Encoder Calibration Warning¶
The default quality_threshold (0.55) and margin_threshold (0.03) are
calibrated for BioLORD-class biomedical encoders. If you switch to a
different retrieval_model, the score distribution will differ - sentence-
transformers/LaBSE, for example, produces markedly lower cosine similarities
on the same input - and the trigger will mis-fire (either over-firing on
every chunk or never firing). Retune both thresholds for your encoder before
trusting the feature.
A future phentrieve config calibrate-thresholds subcommand will help with
this.
Cost Envelope¶
Two costs scale differently and shouldn't be conflated:
query_batch RPC count - hard invariant:
- Adaptive disabled: 1 call.
- Enabled, no chunks flag: 1 call.
- Enabled, chunks flag at depth 1 only: 2 calls.
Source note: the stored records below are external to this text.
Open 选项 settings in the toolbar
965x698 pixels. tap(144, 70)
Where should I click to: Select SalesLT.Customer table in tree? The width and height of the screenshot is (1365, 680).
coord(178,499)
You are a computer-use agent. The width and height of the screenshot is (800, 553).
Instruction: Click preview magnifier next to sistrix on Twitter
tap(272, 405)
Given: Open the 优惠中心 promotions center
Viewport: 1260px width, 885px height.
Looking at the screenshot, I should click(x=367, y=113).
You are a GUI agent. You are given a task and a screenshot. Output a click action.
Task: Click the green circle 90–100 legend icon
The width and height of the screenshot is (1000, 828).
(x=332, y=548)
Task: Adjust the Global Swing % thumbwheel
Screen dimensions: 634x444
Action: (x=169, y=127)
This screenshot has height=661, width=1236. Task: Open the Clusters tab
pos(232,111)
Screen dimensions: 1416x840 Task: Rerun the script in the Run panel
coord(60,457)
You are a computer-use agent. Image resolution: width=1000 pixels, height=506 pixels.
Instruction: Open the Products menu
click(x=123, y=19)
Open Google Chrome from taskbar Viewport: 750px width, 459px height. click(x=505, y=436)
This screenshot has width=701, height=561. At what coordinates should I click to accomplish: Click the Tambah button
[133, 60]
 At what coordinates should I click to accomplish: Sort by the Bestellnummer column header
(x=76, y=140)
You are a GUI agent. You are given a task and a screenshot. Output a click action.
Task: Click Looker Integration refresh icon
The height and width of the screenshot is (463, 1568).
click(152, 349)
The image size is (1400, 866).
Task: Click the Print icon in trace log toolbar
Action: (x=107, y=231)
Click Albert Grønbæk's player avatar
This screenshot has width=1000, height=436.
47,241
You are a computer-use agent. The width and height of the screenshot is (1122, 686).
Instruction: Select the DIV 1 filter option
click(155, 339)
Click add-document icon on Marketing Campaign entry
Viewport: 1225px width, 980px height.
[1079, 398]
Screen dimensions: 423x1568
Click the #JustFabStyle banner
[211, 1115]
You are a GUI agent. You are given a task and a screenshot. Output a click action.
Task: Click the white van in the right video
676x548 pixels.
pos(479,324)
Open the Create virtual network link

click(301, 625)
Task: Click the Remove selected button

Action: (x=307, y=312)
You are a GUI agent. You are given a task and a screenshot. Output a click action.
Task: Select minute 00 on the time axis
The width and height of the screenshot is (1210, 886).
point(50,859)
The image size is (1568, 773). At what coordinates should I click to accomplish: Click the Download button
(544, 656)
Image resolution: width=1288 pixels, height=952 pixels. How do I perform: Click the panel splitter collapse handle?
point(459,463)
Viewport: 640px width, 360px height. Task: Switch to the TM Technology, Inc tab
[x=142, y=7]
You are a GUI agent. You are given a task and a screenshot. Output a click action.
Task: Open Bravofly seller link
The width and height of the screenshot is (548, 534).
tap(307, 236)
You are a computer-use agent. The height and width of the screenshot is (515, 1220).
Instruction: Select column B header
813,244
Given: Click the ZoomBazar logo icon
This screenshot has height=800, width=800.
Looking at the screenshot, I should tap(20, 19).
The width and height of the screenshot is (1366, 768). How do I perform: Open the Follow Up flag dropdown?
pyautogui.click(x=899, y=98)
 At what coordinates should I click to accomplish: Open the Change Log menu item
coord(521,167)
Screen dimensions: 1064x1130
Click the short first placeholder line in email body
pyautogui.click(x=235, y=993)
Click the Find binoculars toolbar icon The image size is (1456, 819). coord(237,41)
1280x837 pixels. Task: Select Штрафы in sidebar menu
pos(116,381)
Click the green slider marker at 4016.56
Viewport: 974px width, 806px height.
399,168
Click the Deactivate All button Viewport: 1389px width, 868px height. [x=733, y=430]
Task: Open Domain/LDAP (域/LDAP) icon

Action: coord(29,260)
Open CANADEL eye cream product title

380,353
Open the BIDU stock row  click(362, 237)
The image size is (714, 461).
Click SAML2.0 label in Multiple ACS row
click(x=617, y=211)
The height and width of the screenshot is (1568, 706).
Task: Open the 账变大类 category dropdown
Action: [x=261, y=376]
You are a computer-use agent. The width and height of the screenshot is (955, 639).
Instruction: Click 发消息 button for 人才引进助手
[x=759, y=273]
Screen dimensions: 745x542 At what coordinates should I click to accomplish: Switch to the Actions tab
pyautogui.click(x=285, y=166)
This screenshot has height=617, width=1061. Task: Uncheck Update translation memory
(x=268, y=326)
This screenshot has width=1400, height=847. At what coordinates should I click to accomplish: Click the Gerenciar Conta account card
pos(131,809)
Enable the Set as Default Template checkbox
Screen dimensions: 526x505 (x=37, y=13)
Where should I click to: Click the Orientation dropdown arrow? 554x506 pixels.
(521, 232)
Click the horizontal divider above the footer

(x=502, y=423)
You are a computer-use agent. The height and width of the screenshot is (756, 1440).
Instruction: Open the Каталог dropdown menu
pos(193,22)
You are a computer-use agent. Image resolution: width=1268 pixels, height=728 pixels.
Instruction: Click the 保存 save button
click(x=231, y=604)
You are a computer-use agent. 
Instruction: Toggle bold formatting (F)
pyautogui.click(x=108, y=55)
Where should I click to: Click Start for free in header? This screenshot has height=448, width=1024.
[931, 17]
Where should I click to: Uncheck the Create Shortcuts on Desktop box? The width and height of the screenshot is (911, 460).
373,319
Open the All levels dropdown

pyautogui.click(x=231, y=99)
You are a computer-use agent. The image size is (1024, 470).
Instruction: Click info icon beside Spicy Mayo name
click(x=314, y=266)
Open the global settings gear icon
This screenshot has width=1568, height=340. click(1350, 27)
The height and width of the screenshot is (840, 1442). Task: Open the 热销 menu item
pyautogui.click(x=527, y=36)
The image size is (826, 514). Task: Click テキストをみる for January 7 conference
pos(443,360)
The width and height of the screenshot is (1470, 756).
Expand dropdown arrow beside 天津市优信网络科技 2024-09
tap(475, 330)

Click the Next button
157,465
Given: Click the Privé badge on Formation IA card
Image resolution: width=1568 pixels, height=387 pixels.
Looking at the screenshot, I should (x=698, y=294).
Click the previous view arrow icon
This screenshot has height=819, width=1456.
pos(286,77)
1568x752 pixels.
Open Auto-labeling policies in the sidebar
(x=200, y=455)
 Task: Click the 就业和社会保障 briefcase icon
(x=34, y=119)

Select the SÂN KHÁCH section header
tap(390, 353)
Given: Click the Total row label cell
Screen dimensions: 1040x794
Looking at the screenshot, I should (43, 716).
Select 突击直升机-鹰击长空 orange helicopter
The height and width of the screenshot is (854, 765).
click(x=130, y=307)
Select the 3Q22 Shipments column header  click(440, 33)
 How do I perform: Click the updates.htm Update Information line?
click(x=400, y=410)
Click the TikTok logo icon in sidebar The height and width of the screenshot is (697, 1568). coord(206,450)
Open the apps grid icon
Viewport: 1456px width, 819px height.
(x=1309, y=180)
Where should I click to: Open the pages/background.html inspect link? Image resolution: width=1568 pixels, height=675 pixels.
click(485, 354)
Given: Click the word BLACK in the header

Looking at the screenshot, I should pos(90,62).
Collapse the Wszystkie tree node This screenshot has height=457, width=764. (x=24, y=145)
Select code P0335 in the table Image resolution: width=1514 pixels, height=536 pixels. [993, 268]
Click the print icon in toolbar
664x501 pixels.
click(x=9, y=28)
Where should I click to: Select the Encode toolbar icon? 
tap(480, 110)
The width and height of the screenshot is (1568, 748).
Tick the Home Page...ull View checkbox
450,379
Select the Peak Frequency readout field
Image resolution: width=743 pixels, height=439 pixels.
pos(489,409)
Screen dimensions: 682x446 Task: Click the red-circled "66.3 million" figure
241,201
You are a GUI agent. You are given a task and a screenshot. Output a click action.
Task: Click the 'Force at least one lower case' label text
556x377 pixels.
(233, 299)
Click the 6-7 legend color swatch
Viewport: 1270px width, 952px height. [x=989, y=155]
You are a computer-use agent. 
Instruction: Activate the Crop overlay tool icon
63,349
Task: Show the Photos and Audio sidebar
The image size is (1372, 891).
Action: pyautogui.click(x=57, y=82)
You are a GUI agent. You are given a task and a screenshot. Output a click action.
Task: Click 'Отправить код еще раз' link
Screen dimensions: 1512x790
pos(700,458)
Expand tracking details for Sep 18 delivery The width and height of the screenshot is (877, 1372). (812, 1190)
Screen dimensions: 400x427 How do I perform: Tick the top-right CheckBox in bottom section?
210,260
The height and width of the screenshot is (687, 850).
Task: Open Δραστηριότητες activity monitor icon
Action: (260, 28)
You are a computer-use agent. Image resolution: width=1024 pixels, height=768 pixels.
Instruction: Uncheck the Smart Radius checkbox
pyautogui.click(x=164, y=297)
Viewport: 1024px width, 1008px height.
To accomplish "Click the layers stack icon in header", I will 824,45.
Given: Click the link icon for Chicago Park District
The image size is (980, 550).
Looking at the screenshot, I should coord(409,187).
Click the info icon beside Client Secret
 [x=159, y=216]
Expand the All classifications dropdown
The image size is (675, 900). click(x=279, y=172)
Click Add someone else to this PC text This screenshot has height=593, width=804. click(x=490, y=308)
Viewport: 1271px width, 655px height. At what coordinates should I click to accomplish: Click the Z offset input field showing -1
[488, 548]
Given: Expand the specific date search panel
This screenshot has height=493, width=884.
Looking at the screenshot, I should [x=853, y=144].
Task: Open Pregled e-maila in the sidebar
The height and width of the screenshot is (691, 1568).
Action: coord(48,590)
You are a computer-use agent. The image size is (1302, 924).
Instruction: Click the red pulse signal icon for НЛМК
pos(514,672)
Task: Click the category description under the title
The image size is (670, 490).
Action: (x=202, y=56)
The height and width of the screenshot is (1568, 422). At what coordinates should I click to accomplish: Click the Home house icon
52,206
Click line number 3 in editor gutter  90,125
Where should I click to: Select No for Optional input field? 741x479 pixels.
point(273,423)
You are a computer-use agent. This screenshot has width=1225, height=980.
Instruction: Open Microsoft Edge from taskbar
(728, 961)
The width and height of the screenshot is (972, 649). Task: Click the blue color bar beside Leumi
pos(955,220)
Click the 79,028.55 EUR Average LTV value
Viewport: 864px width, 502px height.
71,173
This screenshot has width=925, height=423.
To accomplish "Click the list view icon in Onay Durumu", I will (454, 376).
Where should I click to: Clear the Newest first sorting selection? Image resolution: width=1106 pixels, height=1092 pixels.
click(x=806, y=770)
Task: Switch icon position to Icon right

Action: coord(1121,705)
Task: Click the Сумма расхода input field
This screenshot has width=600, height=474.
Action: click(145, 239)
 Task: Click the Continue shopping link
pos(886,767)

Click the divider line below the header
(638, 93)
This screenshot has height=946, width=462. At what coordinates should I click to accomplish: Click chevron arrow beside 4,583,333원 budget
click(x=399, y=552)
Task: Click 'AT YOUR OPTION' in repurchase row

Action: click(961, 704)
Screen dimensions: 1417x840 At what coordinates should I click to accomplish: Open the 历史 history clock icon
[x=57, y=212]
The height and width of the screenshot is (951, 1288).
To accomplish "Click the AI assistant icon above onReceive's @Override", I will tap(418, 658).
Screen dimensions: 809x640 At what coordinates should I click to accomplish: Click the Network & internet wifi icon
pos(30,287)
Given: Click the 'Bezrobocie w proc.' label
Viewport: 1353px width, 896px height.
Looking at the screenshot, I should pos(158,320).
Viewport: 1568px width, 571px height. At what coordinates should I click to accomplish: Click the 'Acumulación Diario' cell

- Enabled, chunks flag at depth 1 AND surviving children flag at depth 2: 3 calls.
The general bound at depth N is 1 + N calls.
Encoder work - loose bound: each query_batch call encodes its full
input list. A 10-chunk document where every chunk flags through depth 2
with three sentence-window children per parent encodes roughly
10 + 30 + 90 = 130 strings - about 13x the original 10. So encoder
workload can substantially exceed the query-call multiplier.
In practice fan-out is bounded by min_chunk_chars, the score-improvement
gate, and the rarity of chunks that genuinely benefit from depth-2
recursion. Empirical typical wall-time multiplier: 1.2x to 1.5x. Worst
case is hard to bound tightly because it depends on encoder batch
throughput and chunk-size distribution; we don't promise a specific
multiplier.
Worked Examples¶
Aggressive recall¶
Lower the quality threshold so more chunks flag, and keep depth at 2:
extraction:
adaptive_rechunking:
enabled: true
quality_threshold: 0.6
margin_threshold: 0.05
max_depth: 2
Conservative cost¶
Cap recursion at 1 and require a larger improvement before keeping sub-chunks:
Cross-language (German) via profile¶
profiles:
german_recall:
command: text process
language: de
adaptive_rechunking:
enabled: true
quality_threshold: 0.5
Response Metadata¶
When enabled and triggered, the response meta block carries a summary:
{
"meta": {
"extraction_backend": "standard",
"adaptive_rechunking": {
"enabled": true,
"trigger_count": 3,
"subdivided_count": 2,
"reverted_count": 1,
"max_depth_reached": 1,
"extra_chunks_added": 4
}
}
}
The block is omitted entirely when adaptive rechunking is disabled.
Related Notes¶
- The interactive command (
phentrieve text interactive) does not currently accept the adaptive rechunking flags. The feature is wired intophentrieve text processand the API only. - The CLI surface intentionally exposes only four knobs. The full set is reachable via YAML / profiles for tuning experiments.
- The aggregator (
hpo_extraction_orchestrator) is unchanged by this feature. Adaptive rechunking only changes the chunk list and the raw query results that feed the existing aggregator. - See Configuration Profiles for how to bundle adaptive-rechunking knobs into named profiles.
- See CLI Usage for the
text processcommand surface. - See API Usage for the request/response schema.